Meeting Date: 2024-09-05

 

Attendees:

Aaron Gable (Let's Encrypt), Aaron Poulsen (Amazon), Ben Wilson (Mozilla),
Bruce Morton (Entrust), Chris Clements (Google), Clint Wilson (Apple), Corey
Bonnell (DigiCert), Corey Rasmussen (OATI), Doug Beattie (GlobalSign),
Dustin Hollenback (Microsoft), Gurleen Grewal (Google), Iñigo Barreira
(Sectigo), Johnny Reading (GoDaddy), Joseph Ramm (OATI), Kiran Tummala
(Microsoft), Mads Henriksveen (Buypass AS), Mahua Chaudhuri (Microsoft),
Martijn Katerbarg (Sectigo), Michelle Coon (OATI), Nargis Mannan
(VikingCloud), Nate Smith (GoDaddy), Paul van Brouwershaven (Entrust), Puja
Sehgal (Microsoft), Rebecca Kelly (SSL.com), Rollin Yu (TrustAsia), Ryan
Dickson (Google), Scott Rea (eMudhra), Stephen Davidson (DigiCert), Steven
Deitte (GoDaddy), Sven Rajala (Keyfactor), Thomas Zermeno (SSL.com), Tobias
Josefowitz (Opera Software AS), Trevoli Ponds-White (Amazon), Wayne Thayer
(Fastly), Wendy Brown (US Federal PKI Management Authority)

 

1. Meeting Open:

- Corey Bonnell opened the meeting, read the note-well, and completed the
roll call. 

 

2. Minutes:

- Minutes from the last meeting (August 22, 2024) were approved.

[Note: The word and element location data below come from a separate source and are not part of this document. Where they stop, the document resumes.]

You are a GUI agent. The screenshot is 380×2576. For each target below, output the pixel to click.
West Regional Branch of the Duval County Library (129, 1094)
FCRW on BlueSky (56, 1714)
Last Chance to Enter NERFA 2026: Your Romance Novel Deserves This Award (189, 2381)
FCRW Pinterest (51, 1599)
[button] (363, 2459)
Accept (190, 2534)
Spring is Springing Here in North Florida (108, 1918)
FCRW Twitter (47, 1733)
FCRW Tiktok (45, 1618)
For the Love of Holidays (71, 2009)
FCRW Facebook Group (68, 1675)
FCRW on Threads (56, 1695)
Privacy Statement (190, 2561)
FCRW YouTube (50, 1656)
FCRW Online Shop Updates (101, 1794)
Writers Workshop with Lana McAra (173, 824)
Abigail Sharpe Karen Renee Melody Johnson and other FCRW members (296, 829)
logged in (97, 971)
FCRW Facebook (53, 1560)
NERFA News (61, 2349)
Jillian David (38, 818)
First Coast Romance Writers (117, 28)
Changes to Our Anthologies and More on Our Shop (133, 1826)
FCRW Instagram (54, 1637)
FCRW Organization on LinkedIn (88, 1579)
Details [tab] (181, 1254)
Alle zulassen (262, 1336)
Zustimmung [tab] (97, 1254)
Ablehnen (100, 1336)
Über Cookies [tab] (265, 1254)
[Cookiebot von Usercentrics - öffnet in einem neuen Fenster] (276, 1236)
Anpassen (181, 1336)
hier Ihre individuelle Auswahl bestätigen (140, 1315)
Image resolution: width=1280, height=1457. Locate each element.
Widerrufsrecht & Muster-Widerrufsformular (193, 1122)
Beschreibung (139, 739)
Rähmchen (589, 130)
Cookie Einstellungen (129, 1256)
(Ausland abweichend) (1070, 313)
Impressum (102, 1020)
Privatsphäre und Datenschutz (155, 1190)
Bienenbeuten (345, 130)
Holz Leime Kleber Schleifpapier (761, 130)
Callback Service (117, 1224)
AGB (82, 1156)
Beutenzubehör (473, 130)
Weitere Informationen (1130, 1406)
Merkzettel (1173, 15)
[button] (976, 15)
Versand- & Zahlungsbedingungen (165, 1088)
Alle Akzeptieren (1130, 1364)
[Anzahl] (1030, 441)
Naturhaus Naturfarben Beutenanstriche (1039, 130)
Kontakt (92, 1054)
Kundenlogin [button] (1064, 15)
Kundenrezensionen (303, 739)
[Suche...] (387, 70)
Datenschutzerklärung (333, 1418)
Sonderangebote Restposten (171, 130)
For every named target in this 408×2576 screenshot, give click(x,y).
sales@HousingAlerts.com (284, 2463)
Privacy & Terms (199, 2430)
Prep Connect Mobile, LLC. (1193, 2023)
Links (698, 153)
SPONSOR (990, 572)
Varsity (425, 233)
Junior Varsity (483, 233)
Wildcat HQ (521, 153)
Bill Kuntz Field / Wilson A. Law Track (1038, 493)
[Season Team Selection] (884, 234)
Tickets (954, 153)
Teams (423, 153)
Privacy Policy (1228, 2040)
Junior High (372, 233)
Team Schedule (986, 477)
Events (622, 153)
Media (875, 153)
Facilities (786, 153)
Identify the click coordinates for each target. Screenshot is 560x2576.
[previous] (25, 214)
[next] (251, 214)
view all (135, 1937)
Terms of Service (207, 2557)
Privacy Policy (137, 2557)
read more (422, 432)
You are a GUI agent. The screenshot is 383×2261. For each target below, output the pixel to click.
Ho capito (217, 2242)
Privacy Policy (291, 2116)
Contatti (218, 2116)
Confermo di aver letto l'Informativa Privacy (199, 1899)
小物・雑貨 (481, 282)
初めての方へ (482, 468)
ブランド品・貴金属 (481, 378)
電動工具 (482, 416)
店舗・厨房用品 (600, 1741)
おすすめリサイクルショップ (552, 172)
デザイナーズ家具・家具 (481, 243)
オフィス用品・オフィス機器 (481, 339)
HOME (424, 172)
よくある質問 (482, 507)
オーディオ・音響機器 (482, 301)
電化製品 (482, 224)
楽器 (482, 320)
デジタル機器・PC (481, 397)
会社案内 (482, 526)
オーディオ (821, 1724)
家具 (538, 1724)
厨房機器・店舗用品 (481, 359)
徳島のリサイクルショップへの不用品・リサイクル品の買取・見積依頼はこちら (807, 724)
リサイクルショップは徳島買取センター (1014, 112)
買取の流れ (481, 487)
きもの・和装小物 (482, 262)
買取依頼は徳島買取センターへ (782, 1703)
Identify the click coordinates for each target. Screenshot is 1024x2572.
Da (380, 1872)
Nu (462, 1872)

- Corey shared the current list of minute takers and asked for any additions
or removals. One person was added.

 

3. Next Meeting:

- We’ll discuss F2F planning in the next meeting.

 

4. Agenda:

- Only one topic planned for today, which continues the development of the
STRIDE model for method #7.

- Paul van Brouwershaven sent a message to the Validation distribution
before the meeting:
<https://lists.cabforum.org/pipermail/validation/2024-September/002028.html>
https://lists.cabforum.org/pipermail/validation/2024-September/002028.html 

 

5. Section 7.1.2.10.5 CA Certificate Certificate Policies for cross signing
certificates:

- Paul introduced the topic where “[...] at least one Reserved Certificate
Policy Identifier” is stated in section 7.1.2.10.5 of the TLS BRs and RFC
5280 says “Object Identifier”, possibly implying only one Identifier.
Further, under the Policy Restricted table in 7.1.2.10.5 there is language
that states: “[...] the Certificate Policies extension MUST contain exactly
one Reserved Certificate Policy Identifier.” This statement makes sense if
referencing an Issuing CA, but in the context of a Cross-Certified CA it is
not specified. His interpretation is that you cannot create a
Cross-Certified CA that is constrained on TLS DV, OV, and EV policies. Is
this interpretation correct and if so, was that the original intention of
this language?

- Martijn Katerbarg previously identified this contradiction and created an
issue in GitHub ( <https://github.com/cabforum/servercert/issues/539>
https://github.com/cabforum/servercert/issues/539). He suggested that the
language in the table be updated because minimally this is confusing.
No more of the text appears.